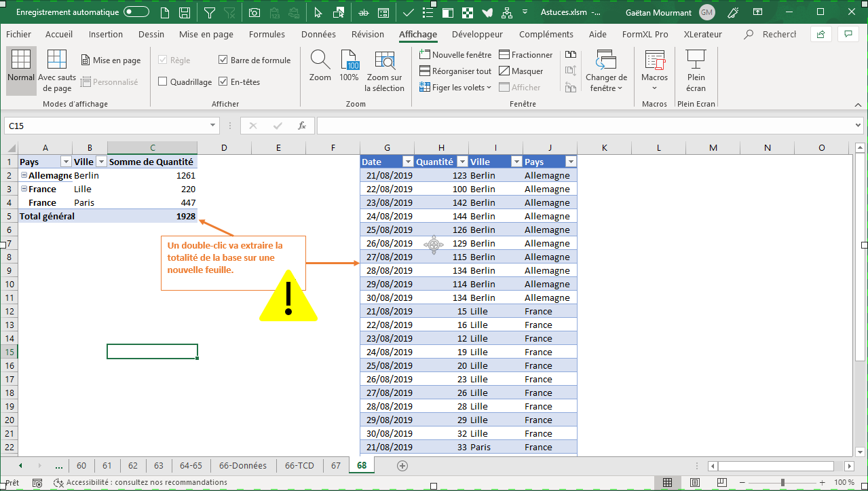The height and width of the screenshot is (491, 868).
Task: Switch to sheet tab 66-Données
Action: (x=243, y=466)
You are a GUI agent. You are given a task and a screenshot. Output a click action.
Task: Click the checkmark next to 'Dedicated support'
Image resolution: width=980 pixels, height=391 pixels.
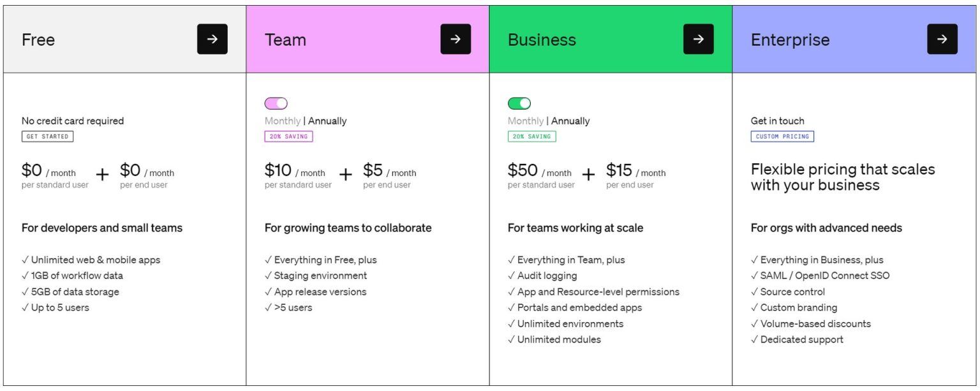754,339
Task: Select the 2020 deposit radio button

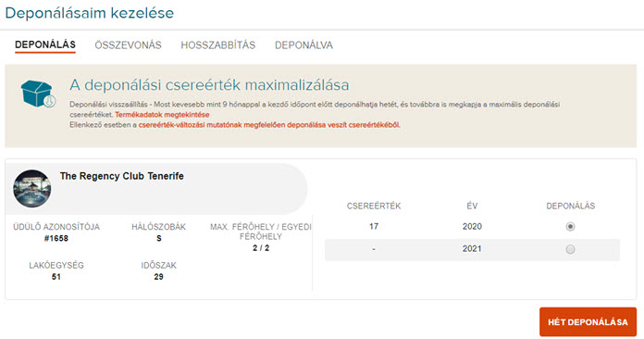Action: 570,226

====

Problem: Beginning at the line with "You are a GUI" and ending at the last line of the listing above, retype each line exactly, including those two lines. Leave the pictures out.

Worked solution:
You are a GUI agent. You are given a task and a screenshot. Output a click action.
Task: Click the checkmark next to 'Dedicated support'
Image resolution: width=980 pixels, height=391 pixels.
754,339
Task: Select the 2020 deposit radio button

Action: 570,226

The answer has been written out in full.